Black Woman: "Nope."
Black Man: "Hell no."
Young Person: "No, 'cause I wasn't gonna vote anyway."
White Man: Not really. "Although she is nice to look at, she doesn't really change anything. She is cute, though."
White Woman (current John McCain supporter): "I was going to vote for McCain anyway, but this makes it even better!"
White Woman (former Hillary Clinton supporter): "I was going to vote for McCain anyway, but this makes it even better! No, I’m not really sure what makes her qualified, but she is like me. I have children, and I'm a soccer mom, which is VERY similar to a hockey mom. Plus, I wear lipstick, too! It's perfect! I have so much respect for her! I just couldn’t bring myself to vote for Obama. I can't put my finger on it, there's just something about him. Oh no, it's not because he’s black. I'm not prejudiced or anything. Some of my best friends… well, my neighbor's nanny is black. And I let her come over to our cook-out a couple weekends ago. So she could watch the kids. Anyway, I heard Obama was Muslim and I just can't support that. I just LOVE Sarah Palin! I feel like I've been knowing her forever!"

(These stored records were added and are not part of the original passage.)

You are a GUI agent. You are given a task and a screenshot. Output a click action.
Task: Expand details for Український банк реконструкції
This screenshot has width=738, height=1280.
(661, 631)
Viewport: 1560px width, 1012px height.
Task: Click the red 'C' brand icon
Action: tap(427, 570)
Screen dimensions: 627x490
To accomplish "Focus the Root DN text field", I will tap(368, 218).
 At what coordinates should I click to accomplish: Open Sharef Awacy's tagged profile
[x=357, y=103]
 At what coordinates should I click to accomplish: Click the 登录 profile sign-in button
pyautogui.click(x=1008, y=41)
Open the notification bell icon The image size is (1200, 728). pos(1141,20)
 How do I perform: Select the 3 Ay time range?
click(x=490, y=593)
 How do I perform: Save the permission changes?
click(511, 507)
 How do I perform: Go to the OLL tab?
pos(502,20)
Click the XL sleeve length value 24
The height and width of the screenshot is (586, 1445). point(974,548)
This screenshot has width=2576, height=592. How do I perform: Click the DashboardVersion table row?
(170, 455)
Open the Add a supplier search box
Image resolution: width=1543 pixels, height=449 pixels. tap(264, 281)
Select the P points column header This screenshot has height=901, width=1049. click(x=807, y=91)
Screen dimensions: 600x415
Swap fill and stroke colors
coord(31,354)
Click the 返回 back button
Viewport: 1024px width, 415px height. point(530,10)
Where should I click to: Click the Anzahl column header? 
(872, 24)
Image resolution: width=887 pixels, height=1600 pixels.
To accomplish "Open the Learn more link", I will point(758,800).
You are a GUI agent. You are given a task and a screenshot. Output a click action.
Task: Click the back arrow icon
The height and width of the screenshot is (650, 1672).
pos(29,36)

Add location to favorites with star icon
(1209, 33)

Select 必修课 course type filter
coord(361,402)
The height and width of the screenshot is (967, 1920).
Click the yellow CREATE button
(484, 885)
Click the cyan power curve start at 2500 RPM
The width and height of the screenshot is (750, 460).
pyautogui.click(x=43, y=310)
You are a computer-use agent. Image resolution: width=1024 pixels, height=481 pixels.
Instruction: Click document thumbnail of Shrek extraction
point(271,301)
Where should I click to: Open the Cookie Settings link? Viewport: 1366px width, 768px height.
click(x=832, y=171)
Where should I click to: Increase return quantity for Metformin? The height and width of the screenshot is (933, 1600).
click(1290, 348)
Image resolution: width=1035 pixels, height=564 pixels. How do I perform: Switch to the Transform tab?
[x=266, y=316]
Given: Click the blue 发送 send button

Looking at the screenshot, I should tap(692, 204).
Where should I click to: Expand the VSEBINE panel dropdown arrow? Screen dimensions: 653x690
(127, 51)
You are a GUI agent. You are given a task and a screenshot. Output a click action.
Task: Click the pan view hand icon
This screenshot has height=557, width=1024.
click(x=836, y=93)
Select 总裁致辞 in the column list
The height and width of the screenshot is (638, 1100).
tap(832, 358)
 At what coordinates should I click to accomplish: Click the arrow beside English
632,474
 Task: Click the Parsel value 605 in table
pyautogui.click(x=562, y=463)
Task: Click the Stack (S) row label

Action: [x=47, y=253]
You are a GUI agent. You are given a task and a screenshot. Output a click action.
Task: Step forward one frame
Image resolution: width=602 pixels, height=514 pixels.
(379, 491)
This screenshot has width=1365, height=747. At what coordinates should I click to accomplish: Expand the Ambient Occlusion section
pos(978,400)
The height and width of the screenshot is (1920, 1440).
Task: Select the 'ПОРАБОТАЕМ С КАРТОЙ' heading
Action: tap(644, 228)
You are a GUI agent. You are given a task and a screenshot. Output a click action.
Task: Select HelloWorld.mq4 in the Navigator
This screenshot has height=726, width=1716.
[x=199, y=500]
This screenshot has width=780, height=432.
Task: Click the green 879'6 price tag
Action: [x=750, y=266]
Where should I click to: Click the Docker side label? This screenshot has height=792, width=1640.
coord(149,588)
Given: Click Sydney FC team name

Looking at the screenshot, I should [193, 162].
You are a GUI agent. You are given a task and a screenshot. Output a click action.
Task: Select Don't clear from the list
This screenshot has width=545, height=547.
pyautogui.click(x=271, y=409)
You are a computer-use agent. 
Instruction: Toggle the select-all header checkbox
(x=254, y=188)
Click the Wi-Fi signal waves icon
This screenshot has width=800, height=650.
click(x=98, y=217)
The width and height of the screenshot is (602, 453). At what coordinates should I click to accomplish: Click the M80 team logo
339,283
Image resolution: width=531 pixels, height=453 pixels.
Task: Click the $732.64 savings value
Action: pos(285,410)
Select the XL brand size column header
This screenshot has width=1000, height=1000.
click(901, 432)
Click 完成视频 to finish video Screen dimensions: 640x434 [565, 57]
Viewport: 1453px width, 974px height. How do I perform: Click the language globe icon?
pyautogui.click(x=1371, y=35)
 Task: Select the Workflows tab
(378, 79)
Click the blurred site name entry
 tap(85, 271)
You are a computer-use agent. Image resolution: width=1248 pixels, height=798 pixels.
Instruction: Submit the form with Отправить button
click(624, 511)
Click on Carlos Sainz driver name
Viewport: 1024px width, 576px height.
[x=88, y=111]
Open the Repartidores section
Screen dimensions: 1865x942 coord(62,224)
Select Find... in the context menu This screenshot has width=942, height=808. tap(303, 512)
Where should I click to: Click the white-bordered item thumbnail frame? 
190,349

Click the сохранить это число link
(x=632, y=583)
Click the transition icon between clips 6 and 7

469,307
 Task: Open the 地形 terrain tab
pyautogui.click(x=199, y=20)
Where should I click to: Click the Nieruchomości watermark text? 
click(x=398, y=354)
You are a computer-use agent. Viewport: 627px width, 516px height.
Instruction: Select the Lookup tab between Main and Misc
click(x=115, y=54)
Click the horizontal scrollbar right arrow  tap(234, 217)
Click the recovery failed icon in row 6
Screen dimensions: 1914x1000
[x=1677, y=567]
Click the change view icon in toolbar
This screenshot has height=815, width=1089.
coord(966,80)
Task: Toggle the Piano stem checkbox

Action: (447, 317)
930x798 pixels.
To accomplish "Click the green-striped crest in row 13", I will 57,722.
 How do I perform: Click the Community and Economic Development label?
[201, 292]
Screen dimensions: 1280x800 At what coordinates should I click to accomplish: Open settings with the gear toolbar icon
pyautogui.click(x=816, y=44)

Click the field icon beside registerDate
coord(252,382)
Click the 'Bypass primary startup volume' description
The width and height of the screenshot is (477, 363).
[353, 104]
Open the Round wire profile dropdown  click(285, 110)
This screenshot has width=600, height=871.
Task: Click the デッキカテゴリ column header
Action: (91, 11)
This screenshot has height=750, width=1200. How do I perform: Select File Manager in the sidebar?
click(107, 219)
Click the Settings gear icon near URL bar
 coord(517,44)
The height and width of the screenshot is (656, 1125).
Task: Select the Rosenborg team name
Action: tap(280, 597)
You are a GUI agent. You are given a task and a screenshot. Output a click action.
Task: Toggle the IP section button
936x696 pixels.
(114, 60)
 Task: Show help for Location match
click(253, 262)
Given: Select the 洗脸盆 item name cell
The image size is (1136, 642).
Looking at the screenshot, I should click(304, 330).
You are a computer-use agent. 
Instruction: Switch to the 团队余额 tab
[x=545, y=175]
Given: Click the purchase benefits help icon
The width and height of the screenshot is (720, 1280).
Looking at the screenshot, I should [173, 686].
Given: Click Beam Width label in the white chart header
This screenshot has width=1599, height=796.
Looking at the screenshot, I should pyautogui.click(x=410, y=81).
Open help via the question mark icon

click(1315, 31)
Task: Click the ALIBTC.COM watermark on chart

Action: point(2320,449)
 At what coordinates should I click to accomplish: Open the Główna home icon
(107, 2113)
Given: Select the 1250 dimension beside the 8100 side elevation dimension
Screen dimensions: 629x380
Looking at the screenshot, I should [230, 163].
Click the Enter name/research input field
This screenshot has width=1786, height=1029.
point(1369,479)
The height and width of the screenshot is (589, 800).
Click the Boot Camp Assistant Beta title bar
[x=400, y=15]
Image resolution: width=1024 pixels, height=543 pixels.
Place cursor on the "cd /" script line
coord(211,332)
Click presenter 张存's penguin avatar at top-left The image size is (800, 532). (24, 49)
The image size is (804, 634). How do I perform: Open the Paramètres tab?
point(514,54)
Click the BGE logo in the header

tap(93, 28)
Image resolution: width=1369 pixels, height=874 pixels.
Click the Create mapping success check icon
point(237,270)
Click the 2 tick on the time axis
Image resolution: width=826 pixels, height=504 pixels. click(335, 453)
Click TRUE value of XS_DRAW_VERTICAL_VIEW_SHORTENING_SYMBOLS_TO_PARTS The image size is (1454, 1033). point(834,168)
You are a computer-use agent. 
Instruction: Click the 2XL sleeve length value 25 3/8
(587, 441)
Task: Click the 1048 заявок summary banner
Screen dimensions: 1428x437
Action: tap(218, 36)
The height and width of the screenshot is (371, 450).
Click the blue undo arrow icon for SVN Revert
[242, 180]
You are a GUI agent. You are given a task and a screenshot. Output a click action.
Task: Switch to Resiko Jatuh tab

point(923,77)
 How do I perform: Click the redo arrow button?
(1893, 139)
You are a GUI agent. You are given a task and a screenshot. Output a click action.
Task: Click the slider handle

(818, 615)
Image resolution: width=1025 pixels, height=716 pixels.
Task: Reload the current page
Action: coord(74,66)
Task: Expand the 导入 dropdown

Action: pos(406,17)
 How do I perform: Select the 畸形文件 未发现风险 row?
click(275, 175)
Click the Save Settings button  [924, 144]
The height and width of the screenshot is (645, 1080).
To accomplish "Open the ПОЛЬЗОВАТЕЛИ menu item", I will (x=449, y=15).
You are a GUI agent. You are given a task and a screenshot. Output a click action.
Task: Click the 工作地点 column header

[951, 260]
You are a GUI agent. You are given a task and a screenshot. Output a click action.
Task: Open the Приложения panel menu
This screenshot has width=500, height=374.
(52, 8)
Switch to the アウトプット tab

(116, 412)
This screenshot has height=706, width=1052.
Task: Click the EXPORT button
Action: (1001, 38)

Wednesday, September 17, 2008

Yay! Trip to Super Target!

The Setting: Super Target, Sunday morning, 10 am. Checkout lane #6.

The teenaged cashier is standing there, thinking of teenaged cashier things. Previous Customer is pushing her basket away. Enter Valley Val. Valley approaches the register and begins placing her items on the conveyor belt.

Teenaged Cashier: [blank stare]
Valley Val: "Hello."
Teenaged Cashier: [blank stare as she begins ringing up the items.]
Valley Val: (this time louder) "Good morning!"
Teenaged Cashier: "Oh, hi." [said in an "Oh, I didn’t see you there, even though I had already started ringing up your items" kind of tone.]

The cashier finishes ringing up the merchandise, putting it in bags, and placing them at the end of the register stand. Valley pays with a debit card and decides to get $20 cash back. Teenaged Cashier finishes ringing up the items.

Valley places the last of the bags in her cart. "Hmmm," Valley thinks, "I wonder if Teenaged Cashier will actually *tell* me the total amount or make me figure it out on my own." Valley faces Teenaged Cashier.

Teenaged Cashier: [blank stare]
Valley Val: [blanker stare]
Teenaged Cashier: [blank stare]

Valley Val thinks, "Say it, say it. You can do it… 'Your total is…' Come on…"

Teenaged Casher: [looks uncomfortable and gestures toward debit card machine] "Just a couple more button pushes." [said in the slightly condescending tone nurses use when they speak to elderly people at the doctor’s office, like they’re deaf or stupid.]

Valley Val looks at debit card machine and thinks, "Oh, there’s my total. Good thing I looked here." She pushes just a couple more buttons. Teenaged Cashier grabs the receipt and the $20 bill and hands it to Valley. Valley wonders, "Hmmm, I wonder if Teenaged Cashier will muster up enough energy to thank me for coming to the store today."

Valley takes the money and the receipt and pauses for a few seconds.

Teenaged Cashier: "There ya go."

Valley Val has been dismissed. She thinks, "I
feel so complete. So… satisfied. Thank you, Teenaged Cashier for making my day. I'm ever so glad I came into this store today!"